Os que Sonham...

segunda-feira, 18 de junho de 2012

No silenciar do Coração



As mudanças são necessárias, mesmo que doam lá no fundo da alma.
Não é fácil abdicar de sentimentos quando eles são tão intensos.
Mas é preciso rever a situação. Olhar de frente para o problema e dizer:
- Qual é? Você não é páreo pra mim e eu posso te derrotar.
 E então virar as costas, seguir de cabeça erguida e coração aberto.
Pois eu sei o quanto sou sincera, sei o quanto me doo, e talvez seja por isso que me interpretam mal, afinal hoje vivemos num mundo tão artificial.
Mas é vida é isso. Nada mais do que interpretações, e cada um a vê de um jeito. E eu, a vejo com o coração. Perdoa-me se isso não basta.
A verdade é que estou cansada de sentimentos falsos, sorrisos ensaiados, que não nascem do coração.
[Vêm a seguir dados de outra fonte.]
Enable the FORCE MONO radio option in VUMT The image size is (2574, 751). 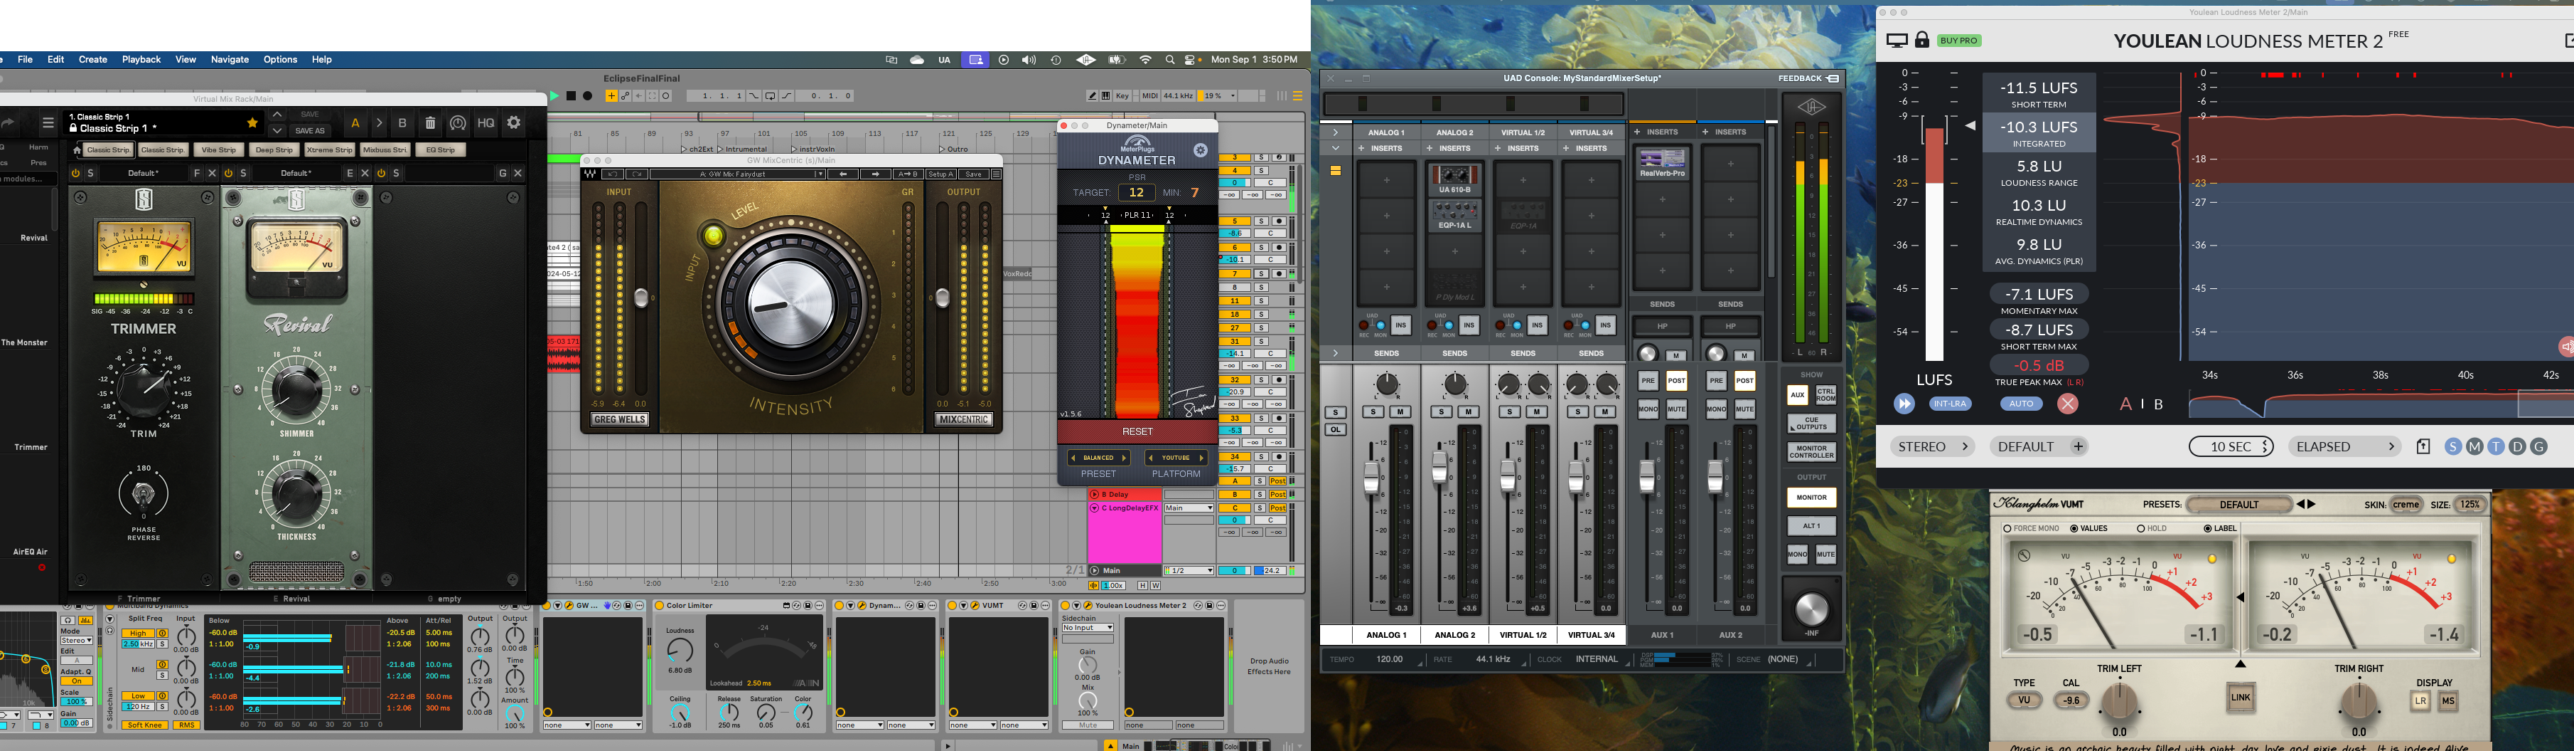[x=2006, y=529]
Não quero escutar palavras que se espalham ao vento ou caem como as folhas secas num dia de outono.
Eu quero o auge dos sentidos.
Quero o amor exagerado, a amizade verdadeira. Quero a verdade nua e crua.  Mesmo que doa.
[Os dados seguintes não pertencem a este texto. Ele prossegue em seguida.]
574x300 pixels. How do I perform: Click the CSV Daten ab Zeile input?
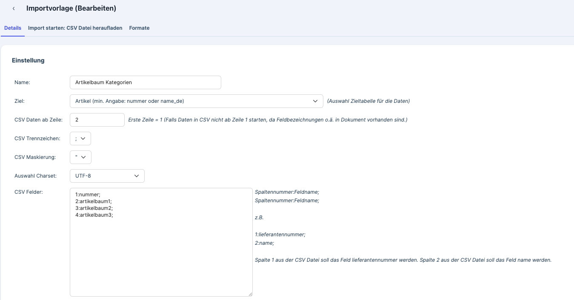[x=97, y=120]
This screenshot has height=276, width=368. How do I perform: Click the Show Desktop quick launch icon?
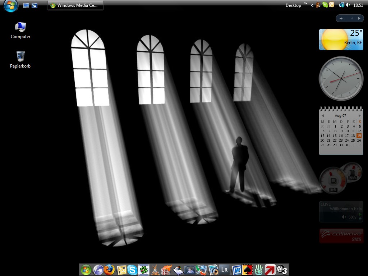pos(26,5)
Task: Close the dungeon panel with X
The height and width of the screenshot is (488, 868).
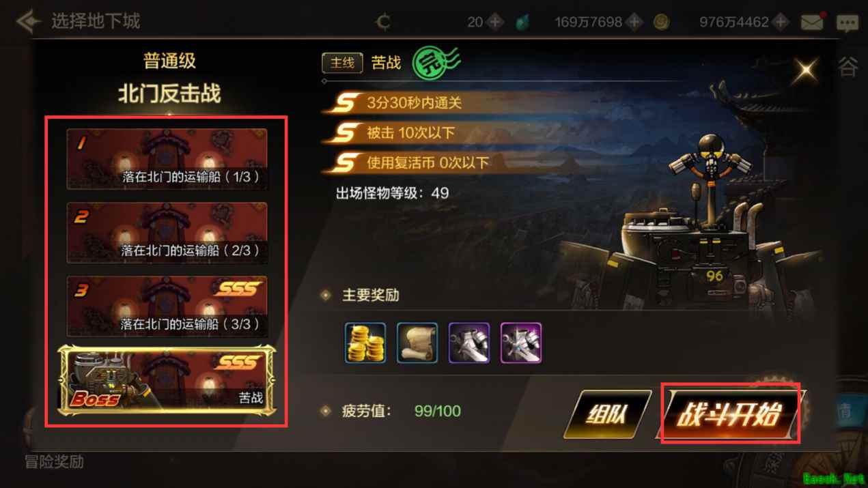Action: 807,69
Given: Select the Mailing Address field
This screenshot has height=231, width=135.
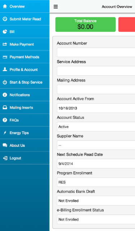Looking at the screenshot, I should pyautogui.click(x=96, y=90).
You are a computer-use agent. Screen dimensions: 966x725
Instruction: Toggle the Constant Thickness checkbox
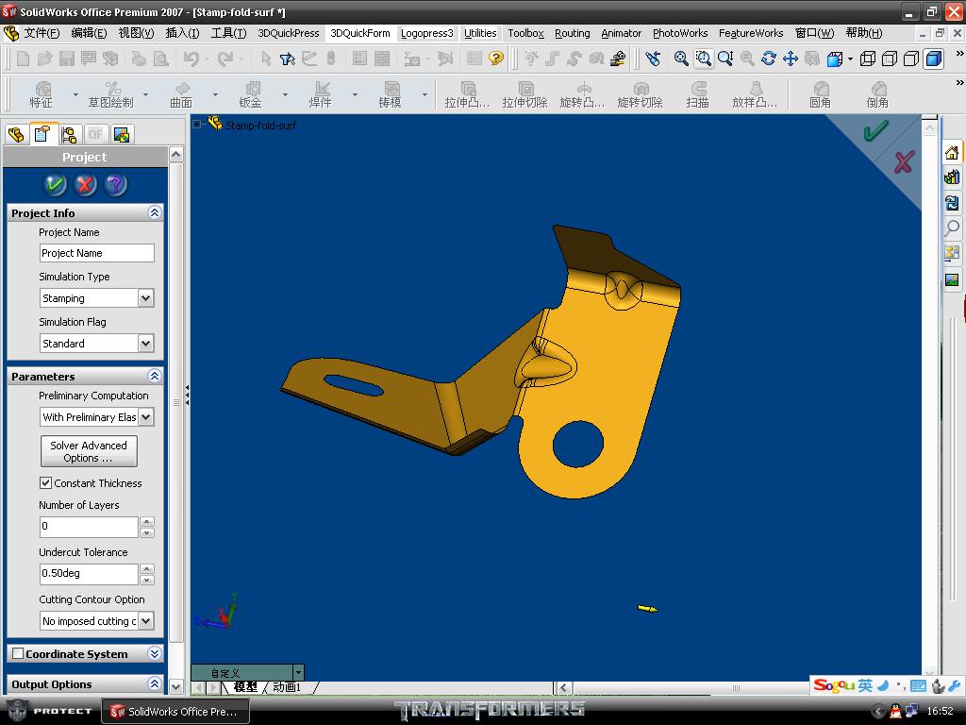45,483
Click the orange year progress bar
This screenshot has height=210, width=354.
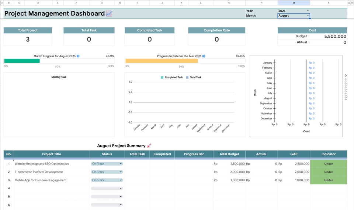[x=161, y=61]
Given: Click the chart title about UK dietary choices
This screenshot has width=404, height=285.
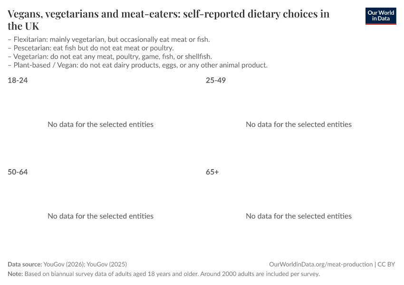Looking at the screenshot, I should pos(168,19).
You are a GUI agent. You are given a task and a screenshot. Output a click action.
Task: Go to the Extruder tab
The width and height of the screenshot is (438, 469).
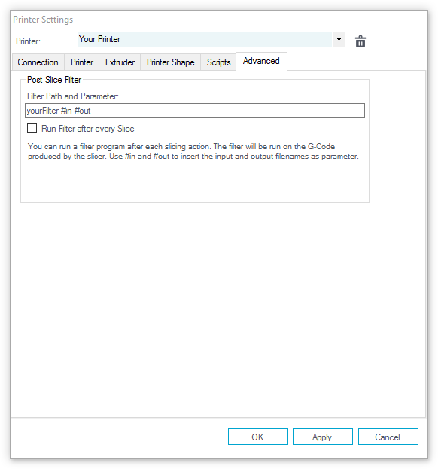click(x=120, y=62)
Não preciso de coisas pequenas que não cabem na imensidão do meu querer, não saciam a minha fome de viver.
A vida é mais do que essa coisa de dormir, acordar, comer... A vida é mais do que simplesmente viver. É estar dentro do olho do furacão, é sentir doer na carne, cada corte aberto durante as lutas travadas em busca do que eu quero. É fazer destes cortes um símbolo de cada vitória.
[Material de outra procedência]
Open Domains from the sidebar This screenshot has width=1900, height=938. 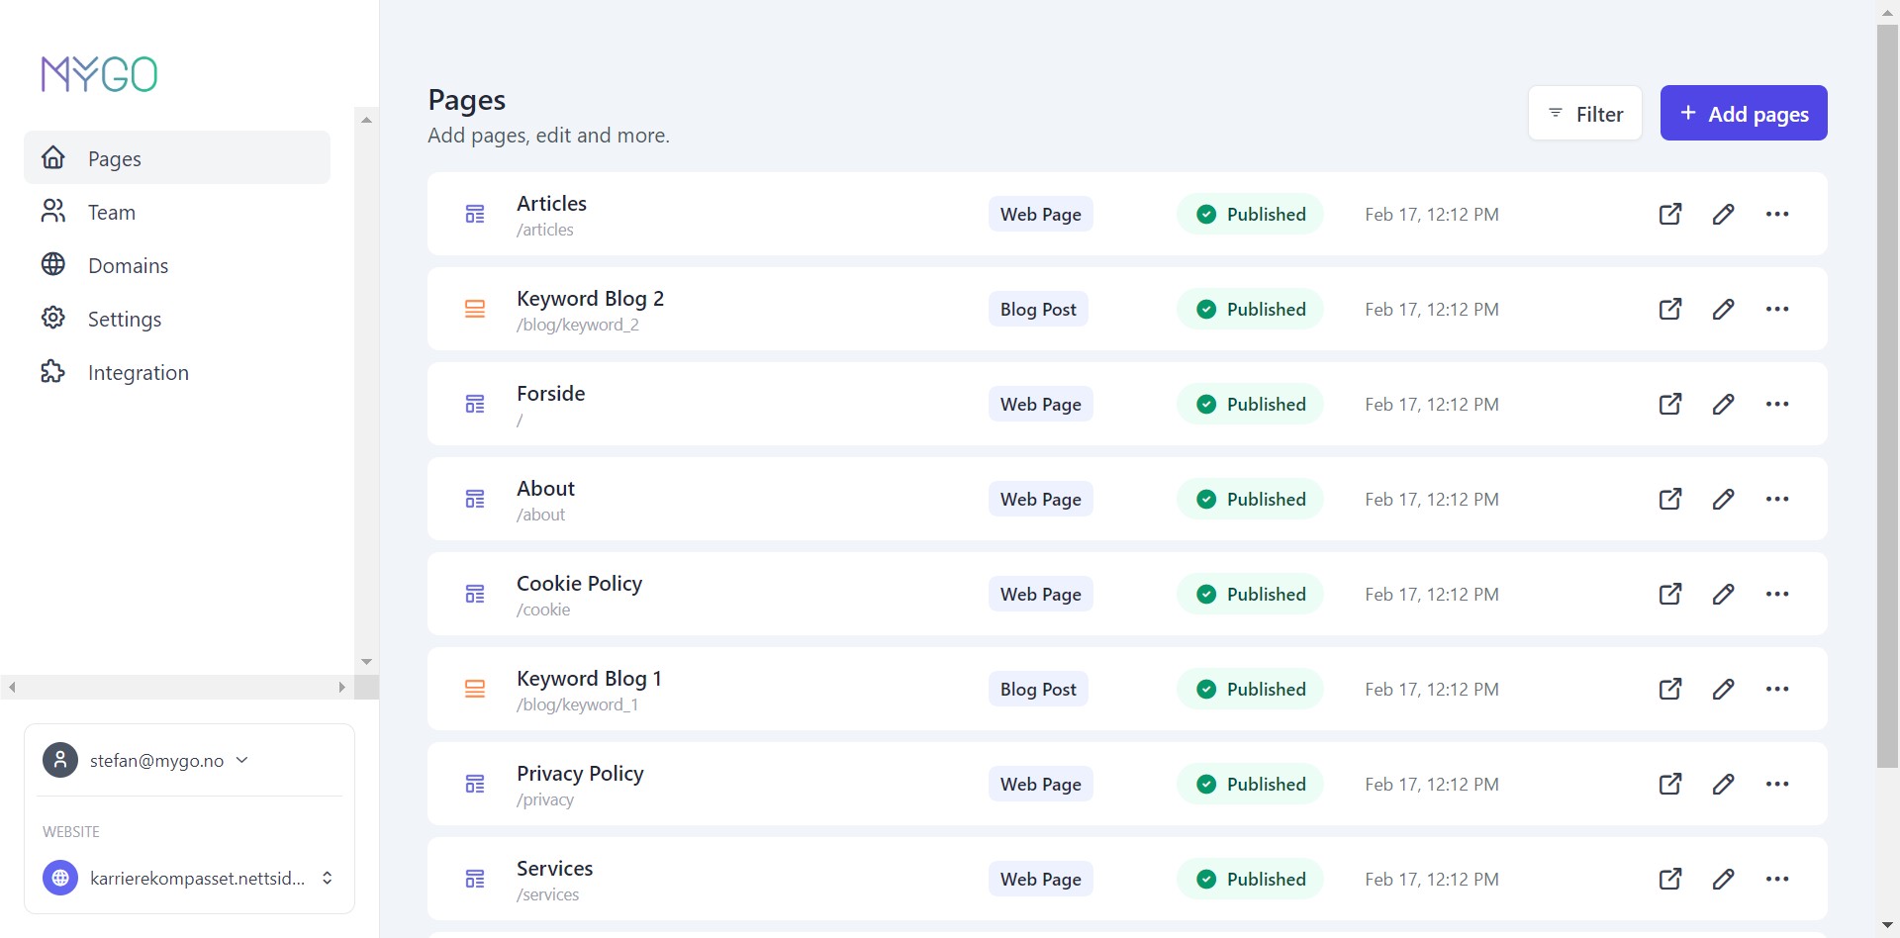pyautogui.click(x=128, y=265)
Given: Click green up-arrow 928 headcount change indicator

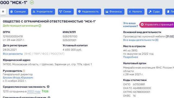Looking at the screenshot, I should [45, 91].
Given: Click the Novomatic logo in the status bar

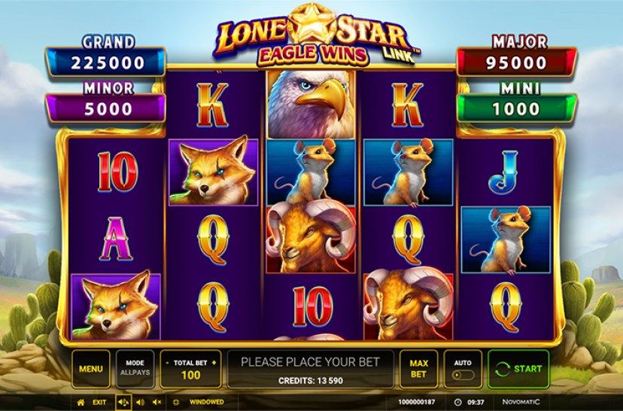Looking at the screenshot, I should 521,402.
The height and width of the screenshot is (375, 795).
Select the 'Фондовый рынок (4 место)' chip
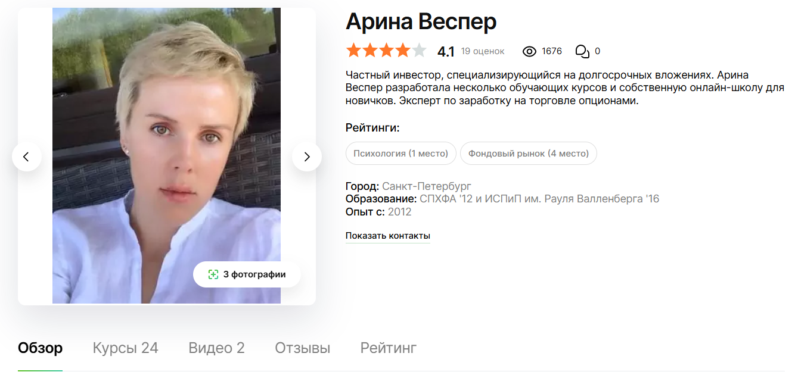(x=529, y=154)

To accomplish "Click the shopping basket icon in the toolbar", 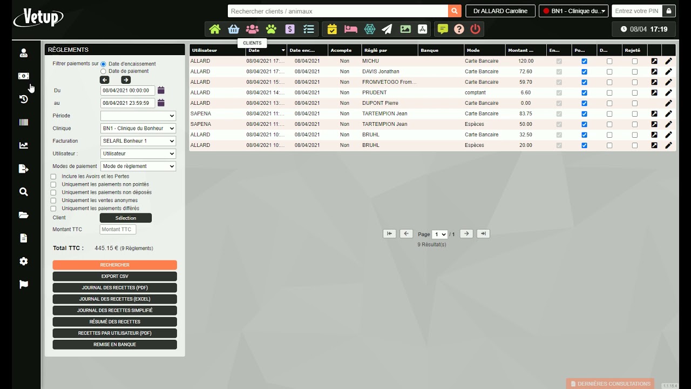I will click(x=233, y=29).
Sou imperfeita, sem dúvidas, mas não peço perdão por isso. Cometi loucuras e se fizesse parar de chover nos primeiros erros, não teria aprendido a dançar na chuva. E isso me ensinou a esperar o arco-íris, a encartar-me com o brotar da primavera. Sentir o calor do sol.
Viver pela metade não me basta. Quero intensidade. Mas antes de qualquer coisa, quero escutar o silêncio do meu coração e sentir que, dentro dele, existe nada mais do que um sentimento de paz.